KATHMANDU, Nepal – Nepal will increase permit fees to climb Mount Everest by more than 35%, making the world’s highest peak more expensive for mountaineers for the first time in nearly a decade, officials said Wednesday.
Revenue from permit fees and other expenses by foreign climbers is a key source of income and employment for the cash-strapped nation, home to eight of the world’s 14 highest mountains, including Mount Everest.
A permit to climb the 29,032-foot Mount Everest will cost $15,000, said Narayan Prasad Regmi, director general of the Department of Tourism, announcing a 36% increase in the $11,000 fee that has been in place for nearly a decade.
“It has been a long time since the rights (of permits) have been reviewed.” We have updated them now,” Regmi told Reuters.
The new fee will come into effect from September and apply to the popular April-May climbing season along the standard South East Ridge, or South Col, route, pioneered by New Zealander Sir Edmund Hillary and Sherpa Tenzing Norgay in 1953.
Rates for the less popular September-November season and December-February season, which rarely increase, will also increase by 36%, to $7,500 and $3,750, respectively.
Some expedition organizers said the increase, under discussion since last year, was unlikely to discourage climbers. About 300 Everest permits are issued each year.

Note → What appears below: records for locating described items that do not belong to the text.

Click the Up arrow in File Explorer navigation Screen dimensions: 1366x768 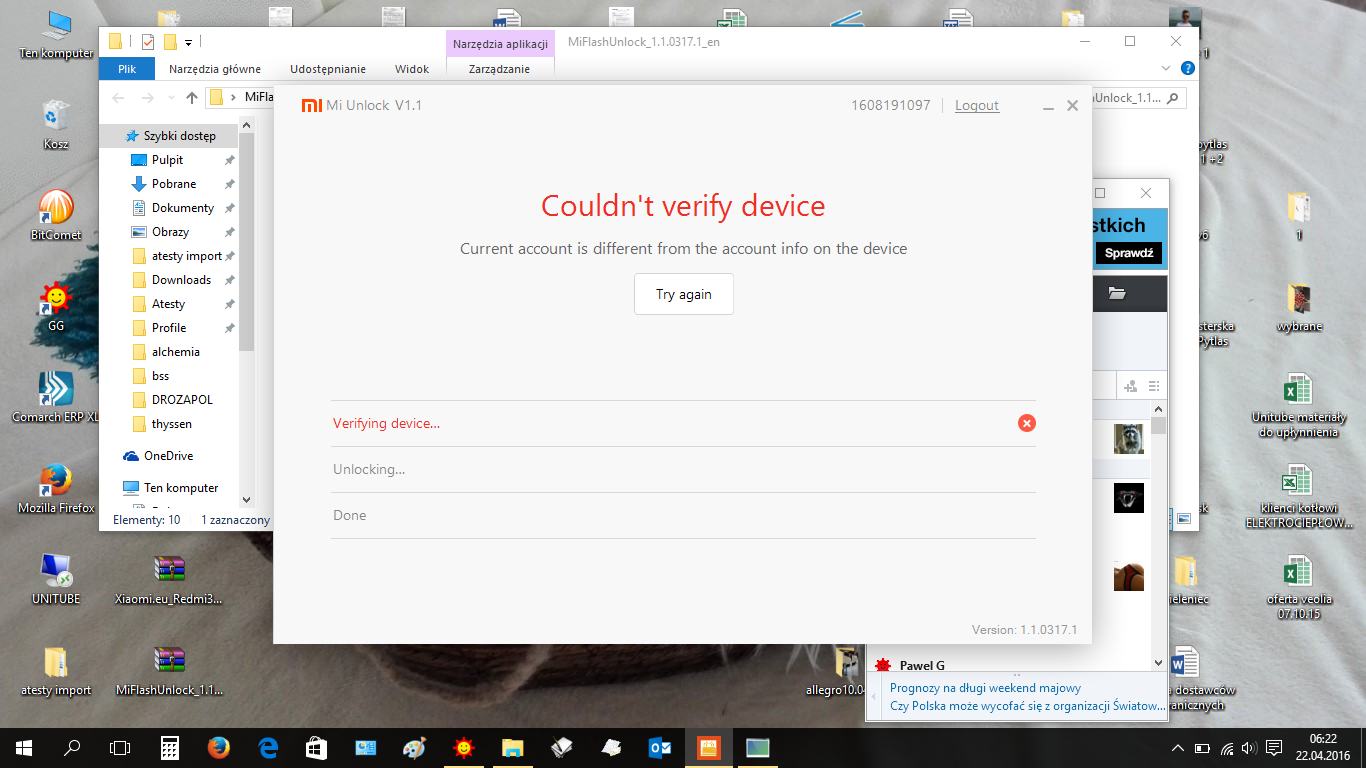[192, 98]
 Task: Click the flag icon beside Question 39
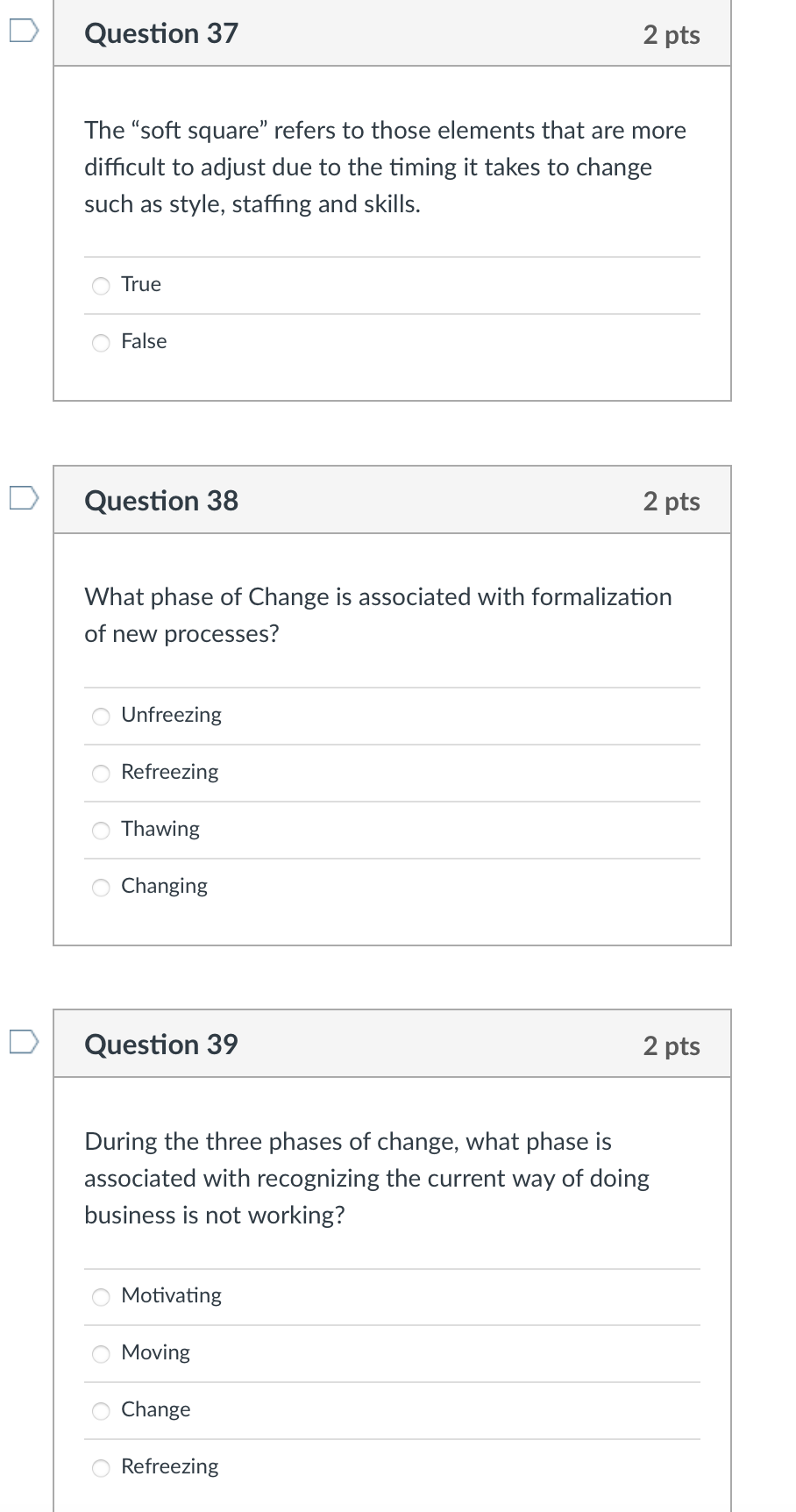tap(24, 1041)
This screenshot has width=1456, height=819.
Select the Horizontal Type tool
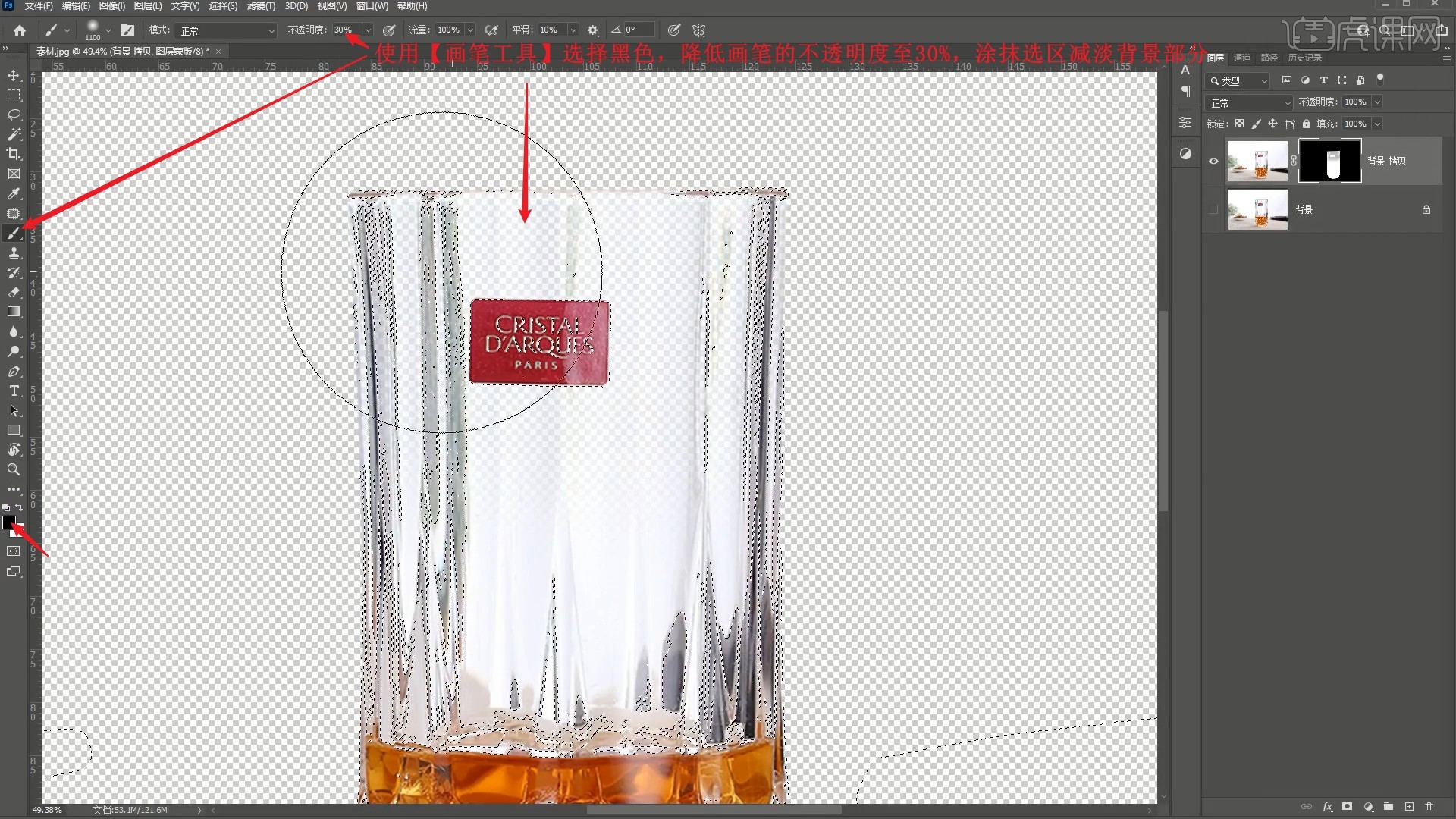(14, 391)
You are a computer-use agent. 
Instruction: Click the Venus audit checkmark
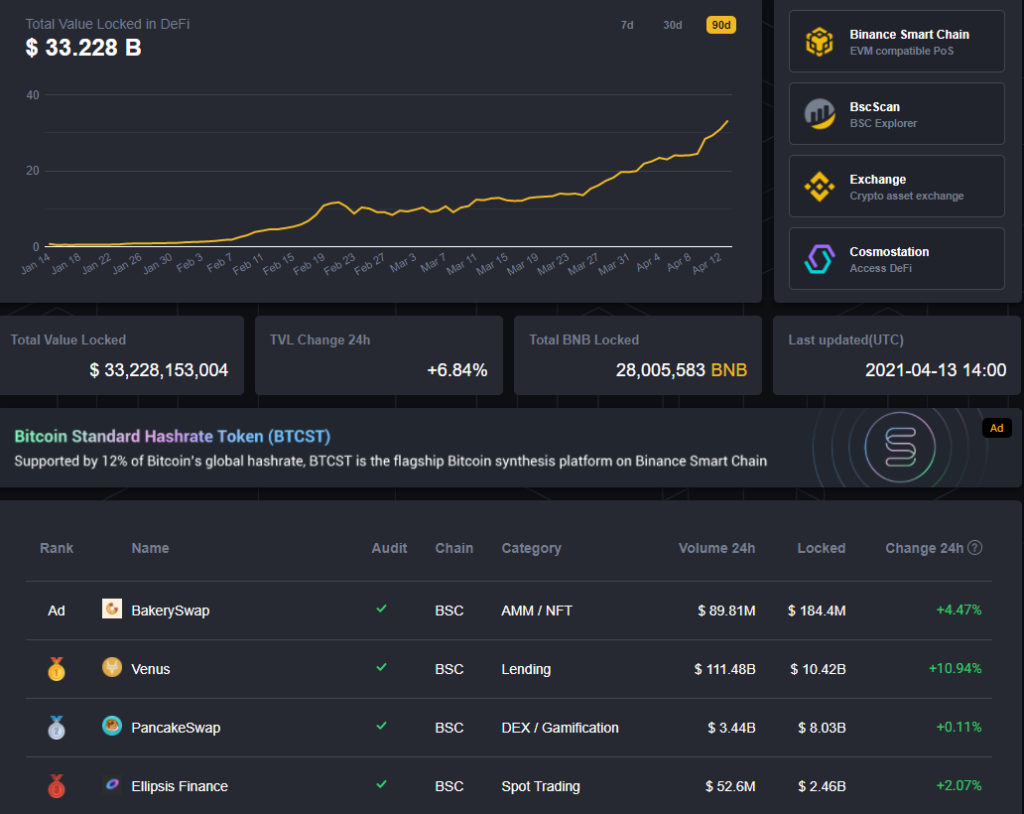pos(380,668)
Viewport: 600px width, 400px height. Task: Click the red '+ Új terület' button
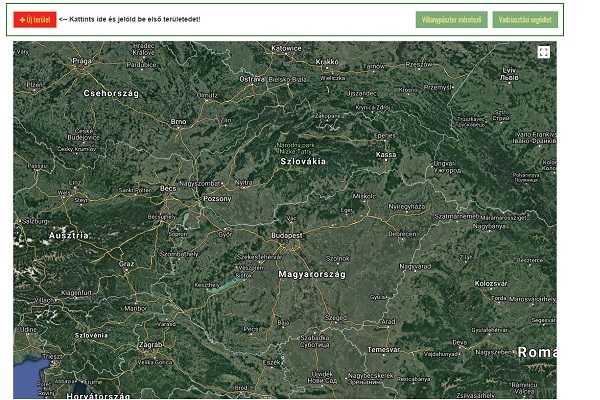(x=35, y=19)
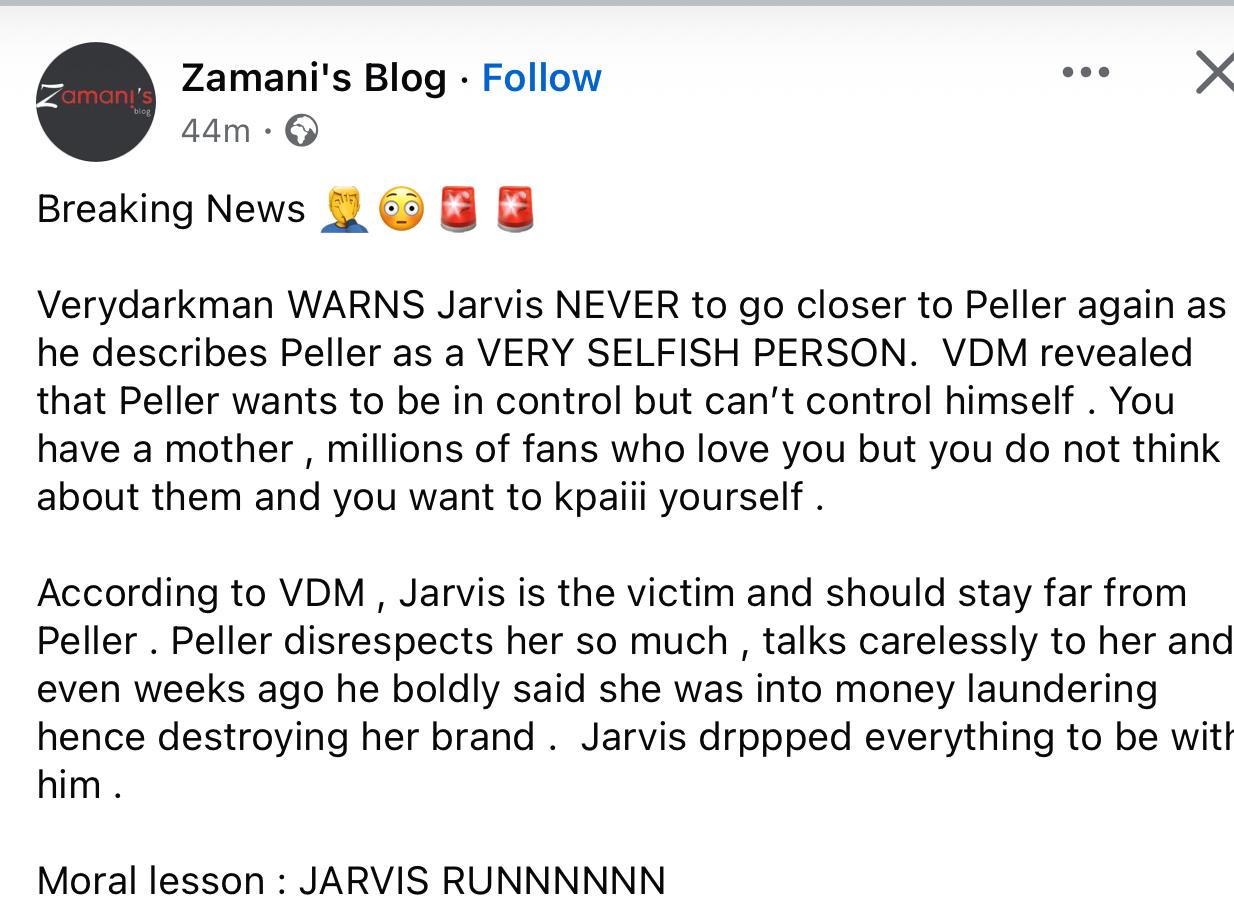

“We expected this increase in permit fees,” said Lukas Furtenbach of Austria-based expedition organizer Furtenbach Adventures.
He said it was an “understandable step” by the Nepal government.
“I am confident that the additional funds will be used in some way to protect the environment and improve safety on Everest,” Furtenbach said.
Regmi did not say what the additional revenue would be used for.
Hundreds of climbers attempt to scale Mount Everest and several other Himalayan peaks every year.
Nepal is often criticized by mountaineering experts for allowing too many climbers on Everest and doing little to keep it clean or ensure climbers’ safety.
Regmi said clean-up drives had been organized to collect garbage and security measures and rope fixing were regularly taken.
Climbers returning from Everest say the mountain is becoming increasingly dry and rocky with less snow or other precipitation, which experts say could be due to global warming or other environmental changes.